Opinion
Cr. ID. No. 1309018769 A & B
07-07-2016
Brian Robertson, Esquire, Deputy Attorney General, Delaware Department of Justice, 820 N. French St. 7th Floor, Criminal Division, Wilmington, Delaware, 19801, Attorney for the State. Andrew J. Witherell, Esquire, 1000 East 14th Street, Wilmington, Delaware 19801. Attorney for the Defendant.
COMMISSIONER'S REPORT AND RECOMMENDATION ON DEFENDANT'S MOTION FOR POSTCONVICTION RELIEF
Brian Robertson, Esquire, Deputy Attorney General, Delaware Department of Justice, 820 N. French St. 7th Floor, Criminal Division, Wilmington, Delaware, 19801, Attorney for the State. Andrew J. Witherell, Esquire, 1000 East 14th Street, Wilmington, Delaware 19801. Attorney for the Defendant. MANNING, Commissioner
This 7th day of July 2016, upon consideration of defendant Robert E. Rosa's motion for postconviction relief ("Motion"), I find the following:
Procedural History
On July 21, 2014, Rosa entered guilty pleas to Attempted Robbery Second Degree (two counts), Possession of a Firearm During the Commission of a Felony (two counts), Aggravated Menacing, Attempted Robbery Second Degree, and Possession of a Deadly Weapon by a Person Prohibited. A pre-sentence investigation was conducted and Rosa was sentenced on October 3, 2014. Rosa did not appeal his convictions to the Delaware Supreme Court. Rosa timely filed a motion for postconviction relief pursuant to Superior Court Criminal Rule 61 on October 2, 2015. Rosa requested appointment of counsel to assist him with his motion. However, I denied his motion for appointment of counsel pursuant to Rule 61(e)(2) by Order dated January 26, 2016.
D.I. #50
Trial counsel filed an Affidavit responding to Rosa's claims on March 17, 2016. The State filed its Response to Rosa's claims on May 16, 2016. Rosa filed his Reply on July 6, 2016.
I was not in receipt of Rosa's Reply at the time I issued my original July 7, 2016, Report and Recommendation in this case. However, I have subsequently closely reviewed and considered it, and the additional arguments made by Rosa's are without merit and do not change my original recommendation in this matter.

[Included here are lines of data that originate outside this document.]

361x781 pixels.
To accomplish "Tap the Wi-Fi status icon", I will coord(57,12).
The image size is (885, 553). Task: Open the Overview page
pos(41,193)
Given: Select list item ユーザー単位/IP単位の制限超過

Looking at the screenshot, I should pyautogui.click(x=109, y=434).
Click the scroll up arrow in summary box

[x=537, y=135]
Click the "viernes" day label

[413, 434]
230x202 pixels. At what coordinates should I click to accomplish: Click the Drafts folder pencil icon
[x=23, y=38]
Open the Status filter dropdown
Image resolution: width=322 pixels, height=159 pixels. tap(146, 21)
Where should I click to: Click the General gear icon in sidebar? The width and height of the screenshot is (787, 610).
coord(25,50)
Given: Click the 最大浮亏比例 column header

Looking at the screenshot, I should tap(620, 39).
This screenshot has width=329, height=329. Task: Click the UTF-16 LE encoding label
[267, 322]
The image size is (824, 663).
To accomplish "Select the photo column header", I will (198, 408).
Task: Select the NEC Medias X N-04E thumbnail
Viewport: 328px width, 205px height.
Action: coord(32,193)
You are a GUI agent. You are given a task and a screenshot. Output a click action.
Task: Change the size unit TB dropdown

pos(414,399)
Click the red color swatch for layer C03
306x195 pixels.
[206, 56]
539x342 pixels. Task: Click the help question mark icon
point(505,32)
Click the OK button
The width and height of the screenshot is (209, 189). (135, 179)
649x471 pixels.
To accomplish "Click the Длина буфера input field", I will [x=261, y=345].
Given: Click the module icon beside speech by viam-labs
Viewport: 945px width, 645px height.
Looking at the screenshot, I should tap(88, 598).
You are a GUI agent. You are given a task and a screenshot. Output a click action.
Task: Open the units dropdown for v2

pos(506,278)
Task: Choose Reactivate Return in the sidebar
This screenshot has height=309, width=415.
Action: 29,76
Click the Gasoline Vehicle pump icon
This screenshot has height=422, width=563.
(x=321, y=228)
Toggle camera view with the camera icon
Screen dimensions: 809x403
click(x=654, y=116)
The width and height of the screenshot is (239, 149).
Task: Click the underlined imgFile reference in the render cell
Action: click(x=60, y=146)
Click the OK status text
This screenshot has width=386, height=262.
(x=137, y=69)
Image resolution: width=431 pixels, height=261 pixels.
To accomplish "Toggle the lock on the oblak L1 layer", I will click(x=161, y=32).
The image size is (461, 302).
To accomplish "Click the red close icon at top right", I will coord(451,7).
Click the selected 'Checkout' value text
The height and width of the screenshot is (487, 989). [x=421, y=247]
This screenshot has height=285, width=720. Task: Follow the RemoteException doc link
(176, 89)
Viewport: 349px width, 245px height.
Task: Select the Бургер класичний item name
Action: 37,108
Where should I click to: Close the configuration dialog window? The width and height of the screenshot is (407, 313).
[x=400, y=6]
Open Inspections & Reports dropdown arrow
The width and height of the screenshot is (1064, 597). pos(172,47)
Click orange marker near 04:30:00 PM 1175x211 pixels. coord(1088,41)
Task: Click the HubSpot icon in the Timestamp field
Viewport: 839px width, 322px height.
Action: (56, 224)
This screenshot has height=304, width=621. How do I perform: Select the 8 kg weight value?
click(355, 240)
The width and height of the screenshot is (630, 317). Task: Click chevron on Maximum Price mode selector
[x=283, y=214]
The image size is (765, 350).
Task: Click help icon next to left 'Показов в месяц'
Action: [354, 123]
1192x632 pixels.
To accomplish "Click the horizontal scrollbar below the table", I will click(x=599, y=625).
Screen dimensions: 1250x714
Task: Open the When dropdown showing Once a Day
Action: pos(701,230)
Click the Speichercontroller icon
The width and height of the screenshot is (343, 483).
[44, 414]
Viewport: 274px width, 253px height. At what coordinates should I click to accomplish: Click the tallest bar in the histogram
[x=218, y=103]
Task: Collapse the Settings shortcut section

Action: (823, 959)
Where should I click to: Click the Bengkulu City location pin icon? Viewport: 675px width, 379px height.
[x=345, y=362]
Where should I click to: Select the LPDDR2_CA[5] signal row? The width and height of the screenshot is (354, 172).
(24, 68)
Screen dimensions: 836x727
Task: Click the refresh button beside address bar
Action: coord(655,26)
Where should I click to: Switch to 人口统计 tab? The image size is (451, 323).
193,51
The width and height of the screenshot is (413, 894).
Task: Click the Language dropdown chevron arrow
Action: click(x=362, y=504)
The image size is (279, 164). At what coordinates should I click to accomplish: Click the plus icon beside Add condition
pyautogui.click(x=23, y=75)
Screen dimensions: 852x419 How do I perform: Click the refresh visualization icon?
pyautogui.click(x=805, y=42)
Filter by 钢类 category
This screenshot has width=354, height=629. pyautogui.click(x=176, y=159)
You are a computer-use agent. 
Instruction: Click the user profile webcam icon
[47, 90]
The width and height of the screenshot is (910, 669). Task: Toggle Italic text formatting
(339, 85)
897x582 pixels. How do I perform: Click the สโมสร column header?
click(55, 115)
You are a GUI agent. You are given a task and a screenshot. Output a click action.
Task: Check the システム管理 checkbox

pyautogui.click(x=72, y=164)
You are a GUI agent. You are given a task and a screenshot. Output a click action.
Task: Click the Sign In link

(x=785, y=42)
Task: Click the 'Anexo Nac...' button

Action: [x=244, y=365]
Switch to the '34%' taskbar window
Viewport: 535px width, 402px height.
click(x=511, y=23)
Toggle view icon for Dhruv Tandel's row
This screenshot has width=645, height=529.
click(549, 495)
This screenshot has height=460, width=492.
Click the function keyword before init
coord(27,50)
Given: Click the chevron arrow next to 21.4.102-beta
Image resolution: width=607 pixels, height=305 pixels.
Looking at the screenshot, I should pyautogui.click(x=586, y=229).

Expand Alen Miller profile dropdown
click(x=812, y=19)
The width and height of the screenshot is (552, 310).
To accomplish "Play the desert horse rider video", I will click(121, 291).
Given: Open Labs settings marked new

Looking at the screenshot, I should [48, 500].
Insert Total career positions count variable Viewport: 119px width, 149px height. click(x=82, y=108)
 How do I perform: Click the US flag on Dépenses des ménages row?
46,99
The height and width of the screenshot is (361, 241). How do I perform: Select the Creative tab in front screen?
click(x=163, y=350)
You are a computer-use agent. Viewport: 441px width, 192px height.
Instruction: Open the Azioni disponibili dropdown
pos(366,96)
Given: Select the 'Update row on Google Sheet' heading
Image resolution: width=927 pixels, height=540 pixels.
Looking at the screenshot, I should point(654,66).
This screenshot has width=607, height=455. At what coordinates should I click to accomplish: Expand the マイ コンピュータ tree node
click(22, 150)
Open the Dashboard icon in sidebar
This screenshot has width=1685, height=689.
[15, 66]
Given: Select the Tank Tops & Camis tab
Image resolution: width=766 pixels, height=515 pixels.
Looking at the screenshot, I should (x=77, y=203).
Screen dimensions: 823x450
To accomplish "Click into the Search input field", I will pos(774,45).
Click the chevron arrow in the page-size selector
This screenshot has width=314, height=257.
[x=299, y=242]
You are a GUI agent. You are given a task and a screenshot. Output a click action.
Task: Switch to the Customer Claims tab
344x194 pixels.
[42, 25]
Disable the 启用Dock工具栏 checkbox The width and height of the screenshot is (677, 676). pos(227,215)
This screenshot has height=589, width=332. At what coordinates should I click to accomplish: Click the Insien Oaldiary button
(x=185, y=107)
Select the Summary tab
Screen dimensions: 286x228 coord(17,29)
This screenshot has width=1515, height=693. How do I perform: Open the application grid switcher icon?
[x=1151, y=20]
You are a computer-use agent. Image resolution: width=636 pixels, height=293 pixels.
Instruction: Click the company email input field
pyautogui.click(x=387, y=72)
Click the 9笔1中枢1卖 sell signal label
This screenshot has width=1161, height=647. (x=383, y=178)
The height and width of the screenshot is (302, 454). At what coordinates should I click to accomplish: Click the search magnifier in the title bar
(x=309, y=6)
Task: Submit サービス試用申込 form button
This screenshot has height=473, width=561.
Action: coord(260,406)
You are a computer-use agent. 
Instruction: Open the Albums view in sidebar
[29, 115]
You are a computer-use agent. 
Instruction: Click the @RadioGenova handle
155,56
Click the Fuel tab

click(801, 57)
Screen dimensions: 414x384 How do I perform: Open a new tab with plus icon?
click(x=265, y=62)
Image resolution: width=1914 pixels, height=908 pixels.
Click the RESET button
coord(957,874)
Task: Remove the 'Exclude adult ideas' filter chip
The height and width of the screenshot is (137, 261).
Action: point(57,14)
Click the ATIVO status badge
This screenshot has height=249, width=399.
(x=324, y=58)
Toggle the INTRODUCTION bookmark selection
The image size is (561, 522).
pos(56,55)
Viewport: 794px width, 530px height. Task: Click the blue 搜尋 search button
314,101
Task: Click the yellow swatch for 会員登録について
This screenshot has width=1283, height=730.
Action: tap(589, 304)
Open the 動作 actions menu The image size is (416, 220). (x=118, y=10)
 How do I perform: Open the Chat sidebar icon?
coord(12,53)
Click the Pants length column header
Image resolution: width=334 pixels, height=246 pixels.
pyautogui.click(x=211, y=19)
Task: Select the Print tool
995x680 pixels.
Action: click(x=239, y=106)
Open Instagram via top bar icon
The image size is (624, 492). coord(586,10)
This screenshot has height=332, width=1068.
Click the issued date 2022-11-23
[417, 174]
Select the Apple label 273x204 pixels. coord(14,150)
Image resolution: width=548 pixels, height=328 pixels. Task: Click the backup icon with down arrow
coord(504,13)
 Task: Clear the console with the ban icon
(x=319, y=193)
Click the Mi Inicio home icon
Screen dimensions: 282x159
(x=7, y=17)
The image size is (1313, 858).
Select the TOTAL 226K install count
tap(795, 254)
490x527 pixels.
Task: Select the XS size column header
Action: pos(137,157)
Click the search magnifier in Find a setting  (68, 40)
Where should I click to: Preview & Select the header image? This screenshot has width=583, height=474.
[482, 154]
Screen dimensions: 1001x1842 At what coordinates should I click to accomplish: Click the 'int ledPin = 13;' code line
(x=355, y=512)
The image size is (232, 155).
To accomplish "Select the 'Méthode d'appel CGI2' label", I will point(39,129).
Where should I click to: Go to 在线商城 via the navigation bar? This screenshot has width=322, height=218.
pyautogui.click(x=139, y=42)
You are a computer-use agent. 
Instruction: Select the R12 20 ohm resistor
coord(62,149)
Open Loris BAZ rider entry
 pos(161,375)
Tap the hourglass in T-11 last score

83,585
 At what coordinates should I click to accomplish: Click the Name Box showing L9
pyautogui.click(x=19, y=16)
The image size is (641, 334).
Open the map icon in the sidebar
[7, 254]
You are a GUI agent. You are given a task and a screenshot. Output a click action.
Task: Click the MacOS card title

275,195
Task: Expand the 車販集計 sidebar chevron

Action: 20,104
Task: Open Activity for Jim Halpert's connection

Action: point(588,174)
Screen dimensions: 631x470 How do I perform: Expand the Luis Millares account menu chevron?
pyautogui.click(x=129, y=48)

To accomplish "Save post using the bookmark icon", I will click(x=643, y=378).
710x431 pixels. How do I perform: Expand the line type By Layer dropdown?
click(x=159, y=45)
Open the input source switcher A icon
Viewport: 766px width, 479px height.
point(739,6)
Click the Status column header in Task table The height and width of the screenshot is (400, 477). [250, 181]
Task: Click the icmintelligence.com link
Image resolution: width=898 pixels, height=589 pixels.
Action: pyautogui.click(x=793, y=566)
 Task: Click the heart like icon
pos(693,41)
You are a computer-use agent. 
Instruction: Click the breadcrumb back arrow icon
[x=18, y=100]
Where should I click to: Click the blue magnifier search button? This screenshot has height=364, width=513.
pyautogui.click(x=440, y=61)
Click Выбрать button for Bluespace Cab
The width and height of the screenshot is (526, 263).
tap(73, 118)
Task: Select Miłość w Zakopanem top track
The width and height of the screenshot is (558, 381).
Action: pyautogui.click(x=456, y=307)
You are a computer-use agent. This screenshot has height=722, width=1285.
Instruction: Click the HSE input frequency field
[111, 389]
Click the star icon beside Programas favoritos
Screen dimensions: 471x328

The facts surrounding Rosa's crimes are not relevant to deciding his claims and need not be recited here. Based upon my review of Rosa's Motion I do not see the need for an evidentiary hearing. The arguments made by Rosa in his Motion can be fully addressed with the factual record created by the pleadings and other information currently available in the Court's file. Rosa's claims for postconviction relief, quoted verbatim, are as follows:
Ground One: Effective assistance of counsel. Defendant's 6th Amendment right to effective assistance of counsel was abridged when counsel failed to conduct adequate pretrial investigation to determine insufficienty of the States case before advising the defendant to plea guilty.
Ground Two: Coerced guilty plea. Counsel violated the defendants 6th Amendment Right to Counsel when he misadvised the defendant that he would only serve 15 yrs. if he plead guilty.
Ground Three: Defendant's 6th Amendment Right to Effective Assistance of Counsel was violated as a result of ineffective assistance of Counsel.
Legal Standard
To prevail on an ineffective assistance of counsel claim, a defendant must meet the two-pronged Strickland test by showing that: (1) counsel performed at a level "below an objective standard of reasonableness" and that, (2) the deficient performance prejudiced the defense. The first prong requires the defendant to show by a preponderance of the evidence that defense counsel was not reasonably competent, while the second prong requires the defendant to show that there is a reasonable probability that, but for defense counsel's unprofessional errors, the outcome of the proceedings would have been different.
Strickland v. Washington, 466 U.S. 668, 687-88, 694 (1984).
Id.
When a court examines a claim of ineffective assistance of counsel, it may address either prong first; where one prong is not met, the claim may be rejected without contemplating the other prong. Most germane to this case, mere allegations of ineffectiveness will not suffice—a defendant must make and substantiate concrete allegations of actual prejudice. An error by defense counsel, even if professionally unreasonable, does not warrant setting aside the judgment of conviction if the error had no effect on the judgment.
Id. at 697.
Younger v. State, 580 A.2d 552, 556 (Del. 1990).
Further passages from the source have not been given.